++++ Alıştırma verileri
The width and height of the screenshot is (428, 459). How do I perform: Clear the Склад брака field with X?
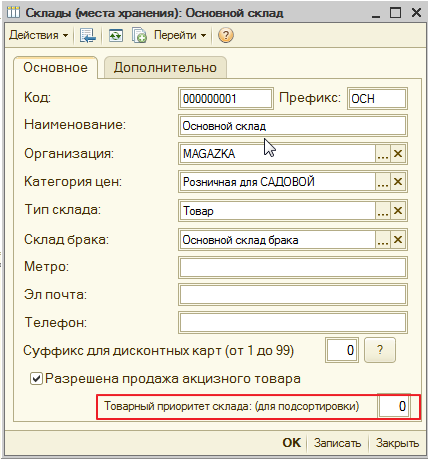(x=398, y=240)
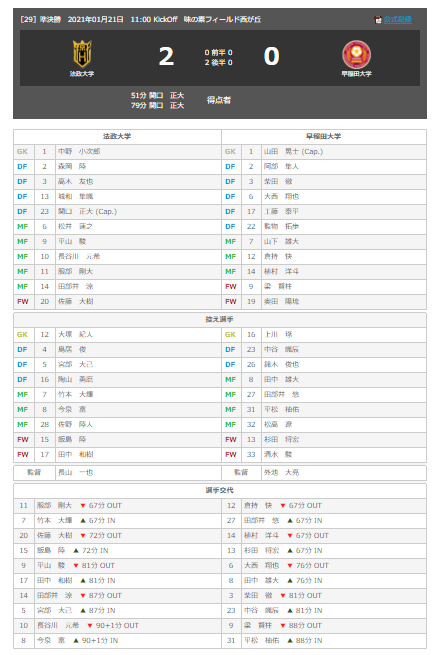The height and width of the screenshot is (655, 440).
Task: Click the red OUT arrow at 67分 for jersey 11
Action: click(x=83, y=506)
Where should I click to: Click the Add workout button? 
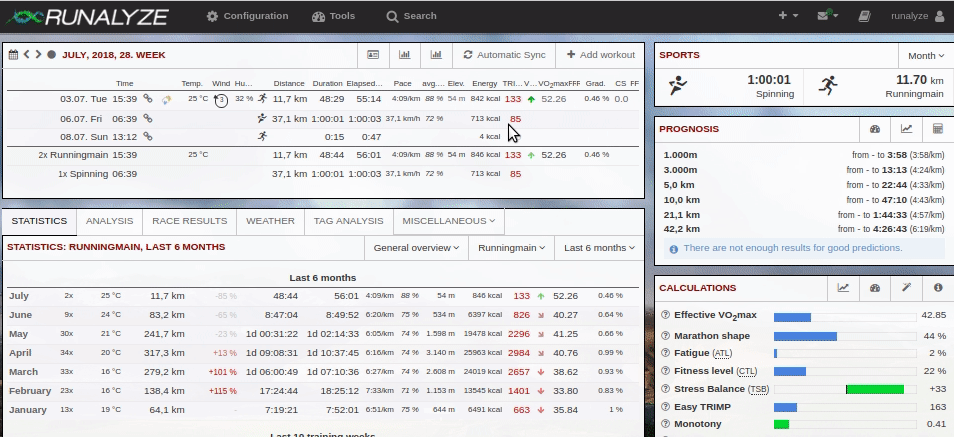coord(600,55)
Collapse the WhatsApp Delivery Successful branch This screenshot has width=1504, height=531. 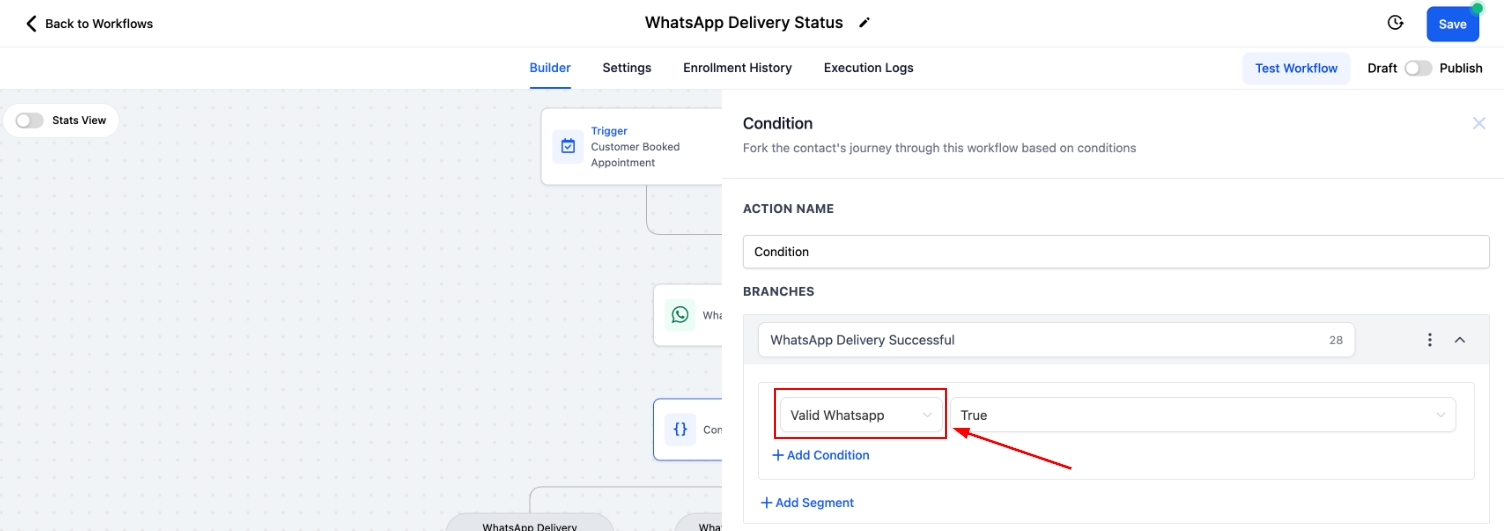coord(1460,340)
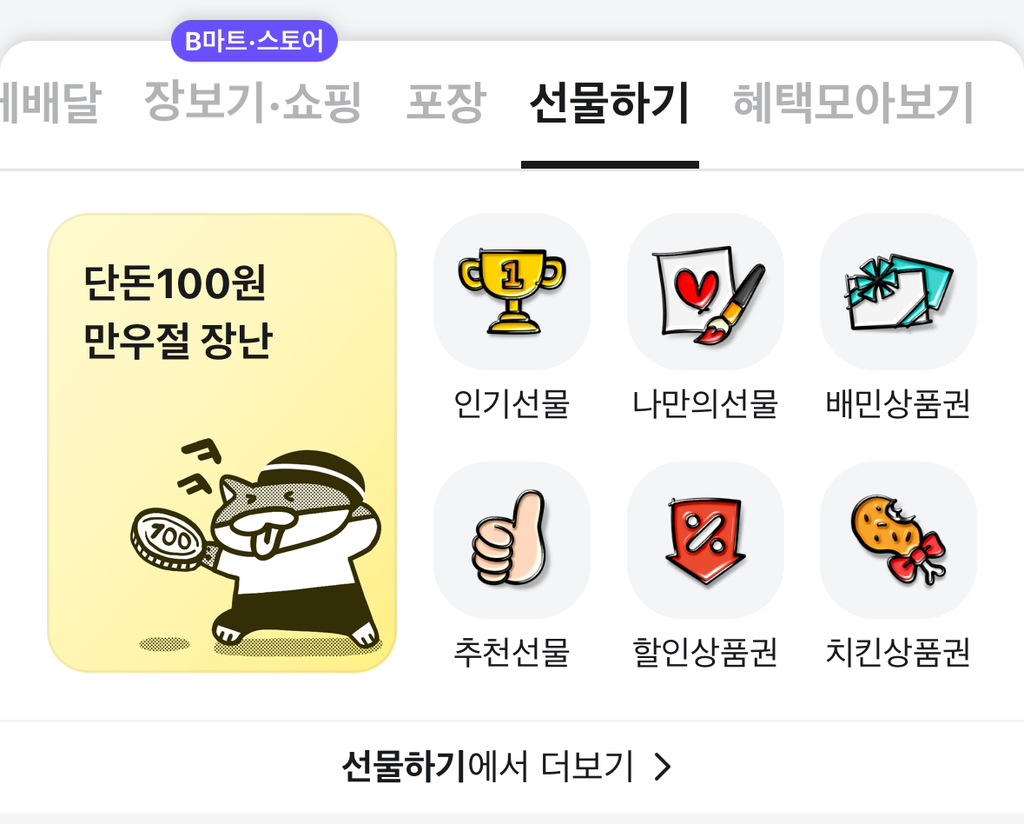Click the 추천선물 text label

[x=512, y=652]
++++++++
Görev tanımı — Verilerin başından başlayıp "coord(600,55)" ifadesinin geçtiği satıra kadar uzanan satırları, iki uçtaki satırlar da dahil olmak üzere, "field" sözcüğünü "box" ile değiştirerek yeniden yazın; bunun dışında hiçbir şeyi değiştirmeyin. Resimleri yanıta dahil etmeyin.

Yanıt —
The width and height of the screenshot is (428, 459). How do I perform: Clear the Склад брака box with X?
(x=398, y=240)
The height and width of the screenshot is (655, 440).
Task: Click the red OUT arrow at 67分 for jersey 11
Action: click(x=83, y=506)
Where should I click to: Click the Add workout button? 
coord(600,55)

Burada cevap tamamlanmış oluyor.